Francis received this note from his neurologist friend, in response to his post ‘Moments of Being.‘
Dear Francis,
I reread your beautiful and touching piece about Fred and Sylvia just now, in that very tranquil time of night, when all are asleep and when only the voice of Nemette used to be active on the old WQXR to quiet the nerves. There is something so wonderful about the deep silence of the wee hours and the ability to immerse oneself fully in such a nice story as yours.
Apart from the moving lines about Fred and his vivacious companion whose antics you paint very descriptively, there are touches about the rest of the trip and the suggestion of great and wondrous things you saw and learned about. It is the kind of trip I would relish myself. Thanks again for sharing all of this with me and those to whom you chose to send your letter.
I would only suggest that you send it to Henri and Helene, who would enjoy it enormously, I am sure.
Perhaps you might turn this into a more complete lecture at the Society this year. It has so much that deals with the mechanisms with which the human spirit compensates for the real stumbling blocks of existence.

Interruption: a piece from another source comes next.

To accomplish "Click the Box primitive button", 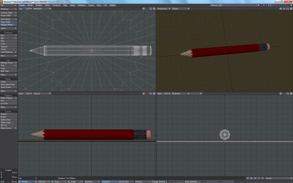I will pos(7,35).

ALS, and kindred neuromuscular ailments, is truly one of the great stumbling blocks of existence. I have seen examples of great heroism in patients who have ultimately succumbed, but whose fighting spirits were never totally daunted by the deterioration of their bodies. One of those was my dearest friend, Dr. Yasin Balbaky, a psychiatrist in Boston, whose last three years of immobility I witnessed on numerous day long visits from one Sunday to another. It took enormous effort to communicate with his residual faint vocal utterances or to patiently await his often partial, but communicative written scraps. I felt I was communicating directly with his soul because his body seemed to have vanished and had deteriorated to something like a confessional screen through which the spirit floated from him to me and back. During that time, I was able to understand that despite the total alteration of the (neuromuscular) physical self, there persists a mental (brain) function that can be perceived, felt, and to which one can respond and be received. I remember his saying that his was a very difficult state with which many would not be able to cope but that he was still there for us. I think that psychiatry has not been able (or willing) to deal with this (final) stage of neurological deterioration in which feeling, affect, and understanding persist to the very end.
Yasin, like Fred, had been a very active person until the final stages of immobility, always interested in others, and in the intimate lives of his patients and family. I understand fully how your experience provided a unique moment of being and thank you for allowing me to share it with you in this very small, but fulfilling way.